For the user-defined functions, aggregators and operators, the C# assembly will have to be loaded into the U-SQL metadata catalog with CREATE ASSEMBLY (U-SQL) and then referenced in the script with REFERENCE ASSEMBLY. The Azure Data Lake Tools for Visual Studio makes the registration process easy and even provides a so-called codebehind experience where you just write the code into a special C# file attached to a given script and on submission the tool takes care of all the plumbing.
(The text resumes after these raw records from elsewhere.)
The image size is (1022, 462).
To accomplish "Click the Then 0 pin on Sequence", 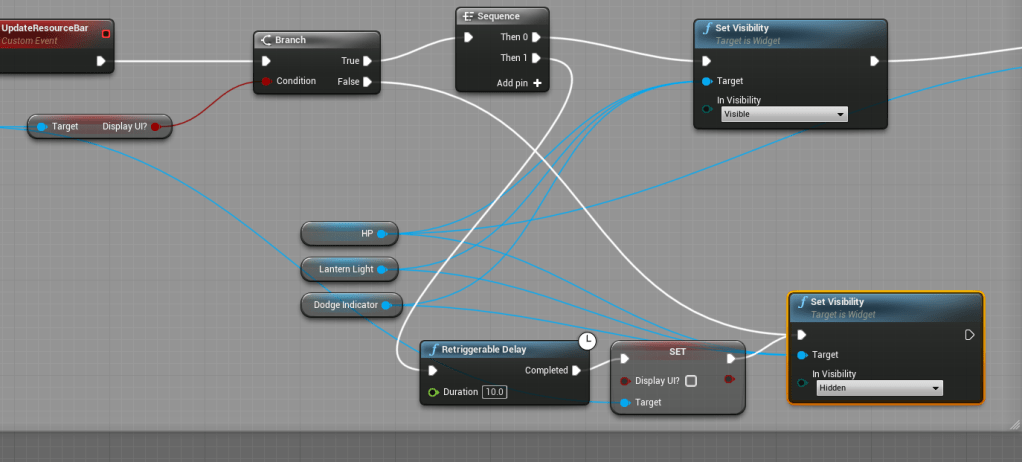I will [537, 38].
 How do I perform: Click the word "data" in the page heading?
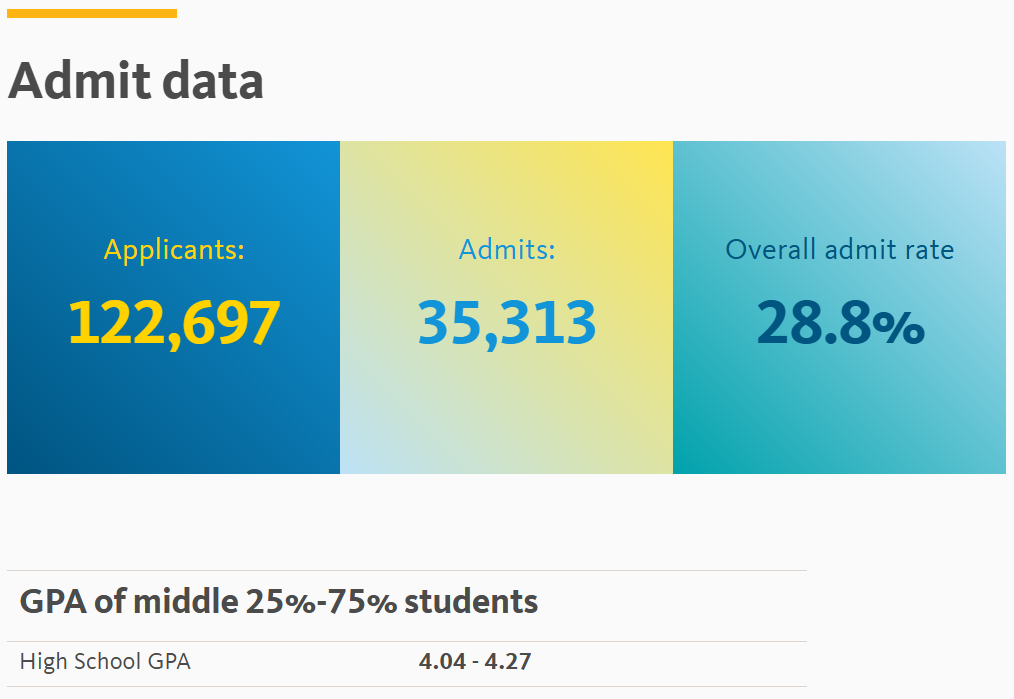pyautogui.click(x=213, y=81)
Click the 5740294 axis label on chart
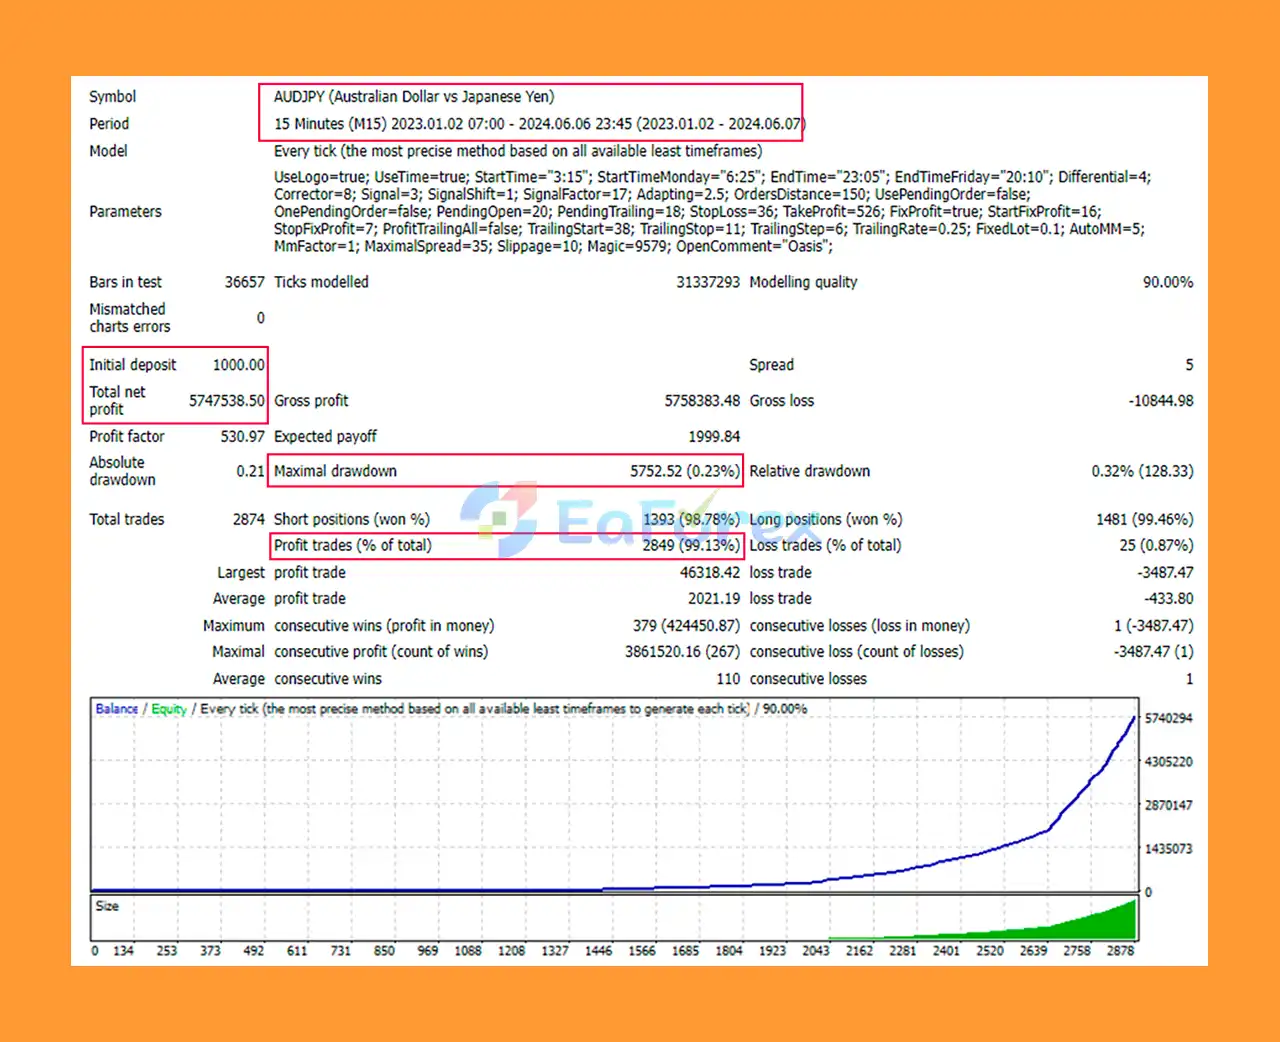 pos(1170,717)
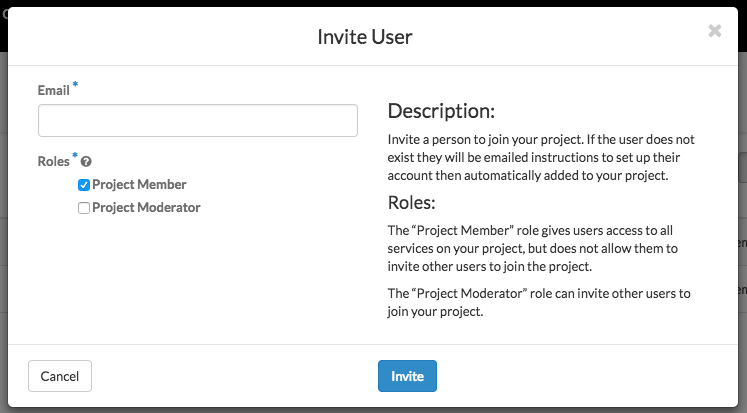Screen dimensions: 747x413
Task: Select the Project Member label text
Action: coord(139,184)
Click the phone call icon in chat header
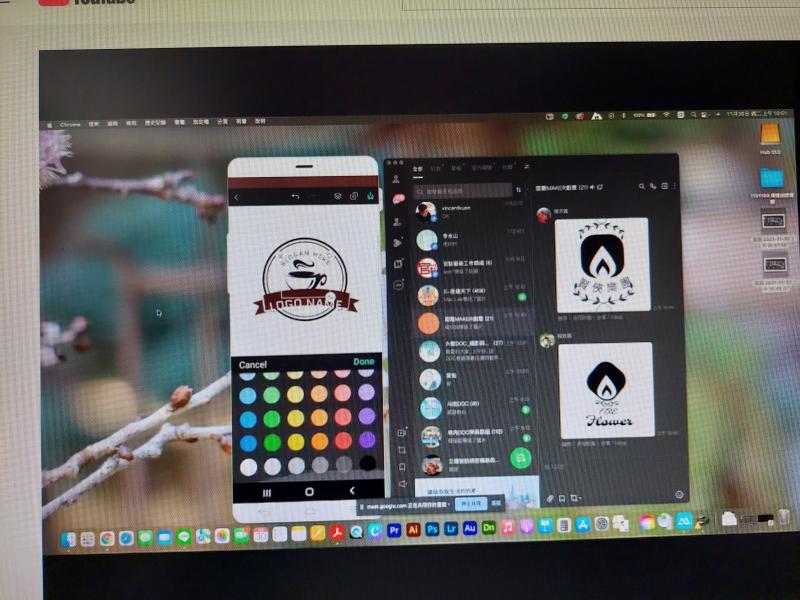The image size is (800, 600). pos(652,186)
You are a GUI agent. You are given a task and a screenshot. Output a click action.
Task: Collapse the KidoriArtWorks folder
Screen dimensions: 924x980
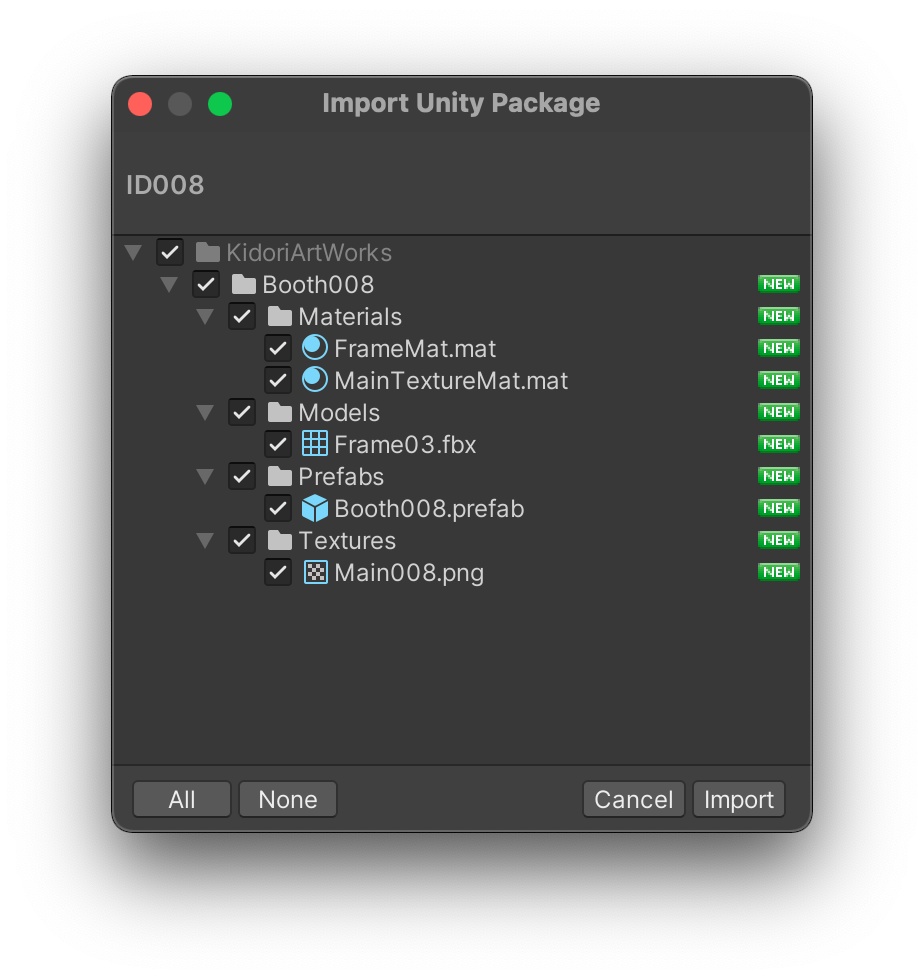[133, 252]
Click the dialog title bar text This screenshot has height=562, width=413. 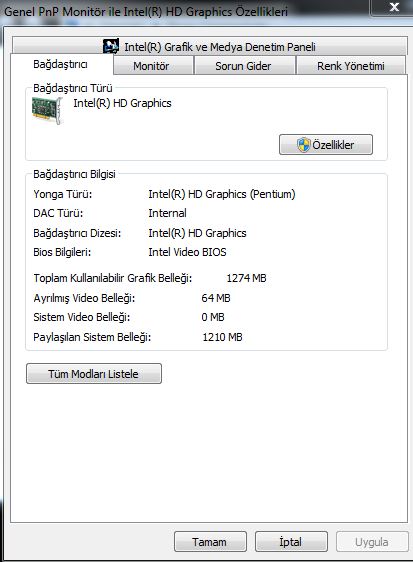(146, 11)
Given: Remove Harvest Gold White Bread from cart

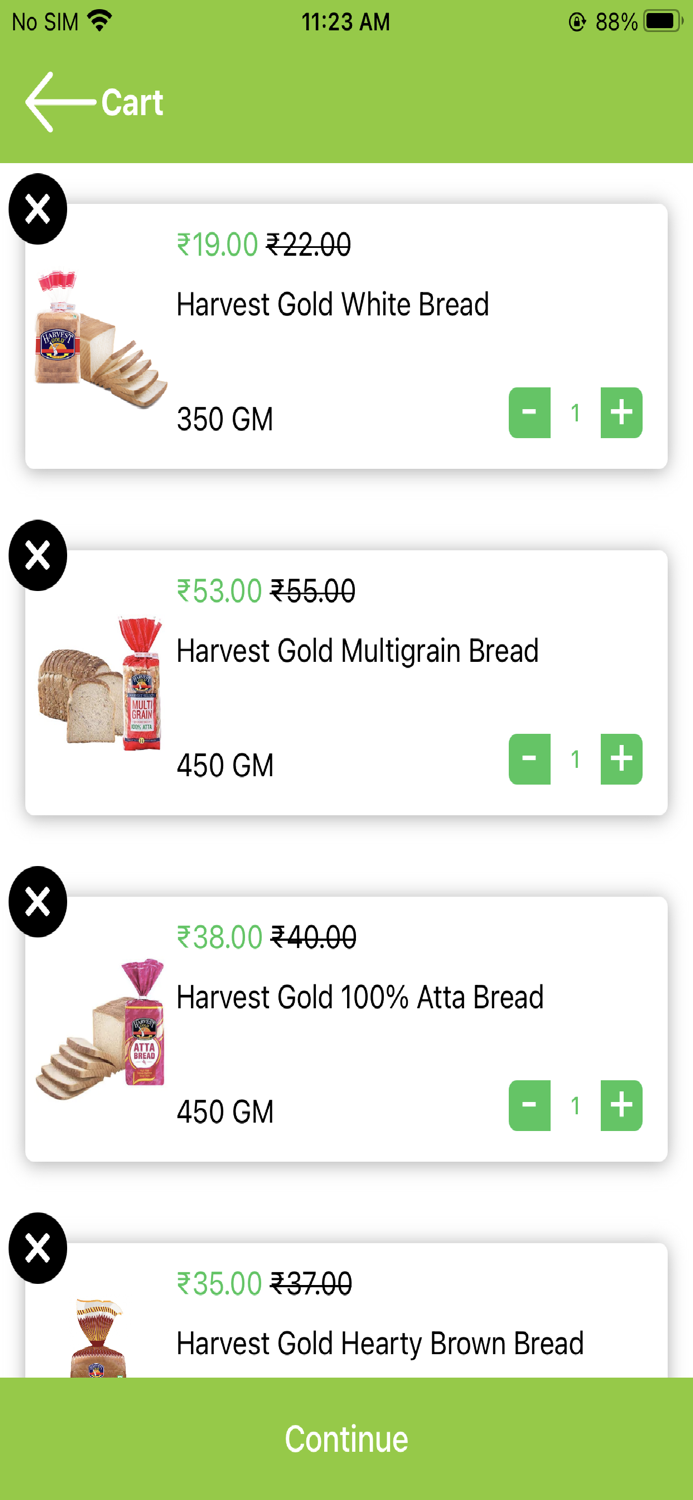Looking at the screenshot, I should click(x=38, y=209).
Figure 4 shows an expanded query for the aggregation I just mentioned. I use a SELECT statement with an inline C# LINQ expression to extract the “mentions” from each tweet into an ARRAY in lines 8 to 10. @m (line 8) now contains a rowset of ARRAYs. I use the EXPLODE function in line 14 to turn each array into a rowset containing one row per array item. I do this EXPLODE as part of a CROSS APPLY, which means that it will be applied to each row of the rowset @m. The resulting new rowset (line 12) contains one “mention” per row. Note that I reuse the same name @m. I need to drop the leading @sign to align it with my existing author values. This is done with another C# expression where I take the Substring starting at position 1 in line 12. Finally, I union the authors with the mentions in lines 16 to 21, and extend my COUNT aggregation to group by a case-insensitive Twitter handle and the category (lines 23 to 27) before outputting the result ordered by descending tweet count in lines 29 to 31.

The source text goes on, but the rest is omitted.